It's easy to overstate the policy implications of this optimistic news. BP still needs to clean up its mess; federal regulation of deepwater drilling still needs to be strengthened; we still need to use fewer fossil fuels that warm the planet; we still don't need to use more corn ethanol (which is actually dirtier than gasoline). The push to exploit the spill to push a comprehensive energy and climate bill through Congress has already stalled anyway — even though the planet still needs one.

The good news does suggest the folly of Louisiana Governor Bobby Jindal's $350 million plan to build sand berms and rock jetties to protect marshes and barrier islands from oil. Some of the berms are already washing into the Gulf, and scientists agree that oil is the least of the problems facing Louisiana's coast, which had already lost over 2,000 square miles of wetlands before the spill. "Imagine how much real restoration we could do with all that money," Van Heerden says. (See pictures of people protesting BP.)

Anti-oil politicians, anti-Obama politicians and underfunded green groups all have obvious incentives to accentuate the negative in the Gulf. So did the media, because disasters drive ratings and sell magazines; those oil-soaked pelicans you keep seeing on TV (and the cover of TIME) were a lot more compelling than the healthy pelicans I saw roosting on some protective boom in Bay Jimmy. Even Limbaugh, when he wasn't downplaying the spill, was outrageously hyping it as "Obama's Katrina." But honest scientists don't do that, even when they work for Audubon.

"There are a lot of alarmists in the bird world," Kemp says. "People see oiled pelicans, and they go crazy. But this has been a disaster for people, not biota."

http://www.time.com/time/printout/0,8816,2007202,00.html

the silver lining i suppose
 
[quote name='Clak']Why si it that every time I hear a small government type beating their chest, the first things they seem to want to cut are social programs?
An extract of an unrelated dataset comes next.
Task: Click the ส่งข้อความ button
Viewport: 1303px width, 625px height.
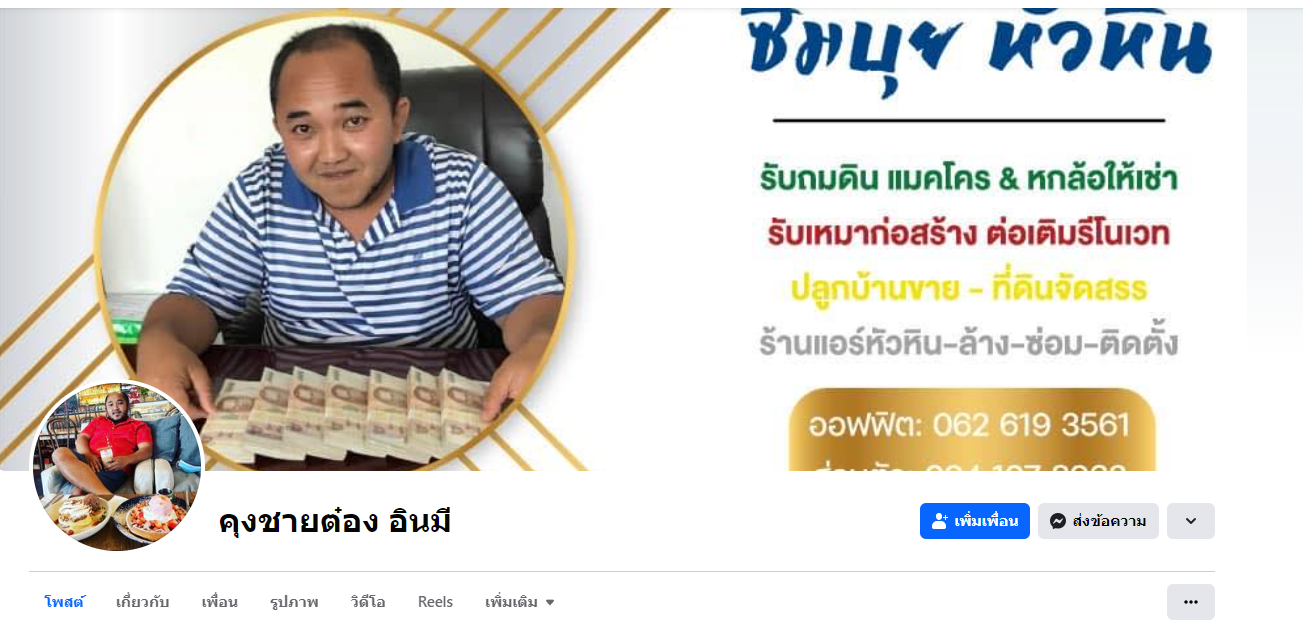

I mean say what you will about human tendency towards corruption, I won't even disagree, but what about having empathy for those in need also? We can't use human corruption as an excuse for turning our backs on people.[/QUOTE]

Tsk tsk. Keep talking like that and they'll take away your RNC bumper sticker.

Seriously though the right does care about... stuff...mumble mumble Jesus...or something.
 
Has there been any discussion on what effect the spill had on fuel prices, if any? I know that was a fear at start, but it doesn't seem that it's had any effect. I know losing 1 well doesn't have a huge impact on supply, but then investors usually panic when anything bad happens involving oil. Not to mention that people run to the pump to fill up fearing a raise in prices, which can actually raise the price.
 
[quote name='camoor']Tsk tsk. Keep talking like that and they'll take away your RNC bumper sticker.

Seriously though the right does care about... stuff...mumble mumble Jesus...or something.[/QUOTE]

No, the difference is that many people believe the first and most important thing the constitution gives us and this country stands for is LIBERTY. That should come before anything. That's really all the constitution guarantees you, or tries to guarantee you.

Others (who are willfully ignorant of or flat out don't like the constitution) believe the first and most important thing our government/country should provide us, even before Liberty, is making sure you aren't poor, hungry, hurting, sick, depressed, uneducated, unclean, homeless, or generally compensate for bad luck.
Unfortunately there is no way to interpret the constitution to say it was meant to guarantee those things.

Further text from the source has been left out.